The NRDC Action Fund made its largest-ever investment in electoral politics over the past two years, joining the broader environmental community in significantly expanding our political reach. With a focus on doing our part to protect the Senate’s “green firewall,” the group of at least 41 senators who can vote to block the Trump administration’s extreme anti-environment legislative agenda, the Action Fund:
- Endorsed environmental champions in nearly two dozen U.S. Senate races:
- Raised millions of dollars for their campaigns through the NRDC Action Fund PAC and GiveGreen;
- Turned out voters through Green Wave 2018, our campaign aimed at motivating hundreds of thousands of Americans in key states and districts.
- Recruited nearly 2,000 NRDC Action Fund activists and members to volunteer to help get out the vote.

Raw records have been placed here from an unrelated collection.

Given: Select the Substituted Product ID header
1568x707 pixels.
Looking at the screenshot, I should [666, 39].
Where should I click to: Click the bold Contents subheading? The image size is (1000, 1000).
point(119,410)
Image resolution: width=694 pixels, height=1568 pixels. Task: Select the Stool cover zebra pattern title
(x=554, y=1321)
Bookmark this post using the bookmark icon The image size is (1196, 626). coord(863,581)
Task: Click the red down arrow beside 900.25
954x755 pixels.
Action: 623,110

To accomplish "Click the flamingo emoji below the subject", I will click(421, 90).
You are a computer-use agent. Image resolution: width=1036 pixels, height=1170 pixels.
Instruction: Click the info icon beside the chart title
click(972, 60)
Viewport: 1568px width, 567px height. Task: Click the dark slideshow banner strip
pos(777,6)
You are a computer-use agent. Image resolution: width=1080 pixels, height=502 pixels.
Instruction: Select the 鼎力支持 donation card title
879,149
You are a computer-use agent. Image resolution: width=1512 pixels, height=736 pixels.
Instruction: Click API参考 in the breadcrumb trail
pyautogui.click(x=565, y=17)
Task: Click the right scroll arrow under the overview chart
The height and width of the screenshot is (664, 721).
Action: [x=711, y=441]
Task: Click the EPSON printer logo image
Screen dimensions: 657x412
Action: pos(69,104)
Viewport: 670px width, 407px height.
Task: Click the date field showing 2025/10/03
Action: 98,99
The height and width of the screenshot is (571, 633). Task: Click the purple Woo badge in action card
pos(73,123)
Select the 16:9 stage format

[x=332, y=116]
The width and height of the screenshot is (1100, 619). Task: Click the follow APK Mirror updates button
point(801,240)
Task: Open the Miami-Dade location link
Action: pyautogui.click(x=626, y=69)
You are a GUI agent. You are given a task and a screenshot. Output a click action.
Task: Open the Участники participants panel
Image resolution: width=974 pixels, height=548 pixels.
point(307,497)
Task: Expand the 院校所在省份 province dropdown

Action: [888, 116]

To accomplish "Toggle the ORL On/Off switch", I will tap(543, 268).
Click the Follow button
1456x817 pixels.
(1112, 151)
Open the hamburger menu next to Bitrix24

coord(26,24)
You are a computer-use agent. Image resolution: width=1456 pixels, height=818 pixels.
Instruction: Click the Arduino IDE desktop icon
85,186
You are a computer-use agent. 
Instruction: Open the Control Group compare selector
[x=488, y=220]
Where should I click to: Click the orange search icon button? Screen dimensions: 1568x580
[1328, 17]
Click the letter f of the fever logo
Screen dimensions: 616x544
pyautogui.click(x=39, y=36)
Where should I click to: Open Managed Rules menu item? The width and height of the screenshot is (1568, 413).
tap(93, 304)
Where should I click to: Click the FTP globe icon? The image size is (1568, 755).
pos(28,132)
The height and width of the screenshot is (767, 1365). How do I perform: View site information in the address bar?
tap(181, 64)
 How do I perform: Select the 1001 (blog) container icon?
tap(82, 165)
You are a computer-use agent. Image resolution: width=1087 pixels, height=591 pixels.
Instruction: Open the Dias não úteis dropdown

The NRDC Action Fund PAC had its most successful election cycle to date, working with LCV Victory Fund and NextGen America to raise more than $20 million for our endorsed pro-environment candidates and others through the GiveGreen. Over the past two years, 86 GiveGreen fundraising events were held across the country for pro-environment candidates for the U.S. House and Senate. The NRDC Action Fund PAC also made direct contributions totaling $107,000 to 35 House and Senate candidates.
Turning out voters was a major focus of our 2018 election work. The NRDC Action Fund invested more than $2 million in Green Wave 2018, our focused get-out-the-vote campaign intended to motivate low-to-medium propensity voters who we know care about the environment. We engaged more than 600,000 voters using tools such as peer-to-peer text messages and targeted digital ads, deploying these tactics largely in Pennsylvania, Ohio, Montana and Nevada.
In three states won by President Trump in 2016, pro-environment Senators Jon Tester (D-Mont.), Sherrod Brown (D-Ohio) and Bob Casey (D-Pa.) all won re-election. And in Nevada, Rep. Jacky Rosen (D) unseated anti-environment Sen. Dean Heller (R). On the House side, Mary Gay Scanlon, Chrissy Houlahan and Susan Wild, all Democrats running in Pennsylvania, won election as environmental champions.
We were also proud to join the League of Conservation Voters, EDF Action and other major green groups in a community-wide coordinated program mobilizing our members to support pro-environment candidates in November. Specifically, we organized members in 11 congressional districts to volunteer in person on the campaigns of pro-environment candidates. This coordinated effort was the just the start of a long-term plan to work together to build and maintain an advocacy and electoral presence in the states and districts of environmental champions.
Over the next two years, the NRDC Action Fund will focus our energy on lobbying Congress and state legislatures to act on the climate crisis by investing in clean energy, sustainable infrastructure and modern transportation. But we will also lay the groundwork to impact a presidential election that will be decisive in shaping America’s role in the global fight against climate change.
Yesterday the American people voted for a powerful check on the Trump agenda. We sent a message to both ends of Pennsylvania Avenue—we will not sacrifice the health and safety of our families, and the future of our planet, for short-term polluter profits.
Kevin S. Curtis is executive director of the NRDC Action Fund.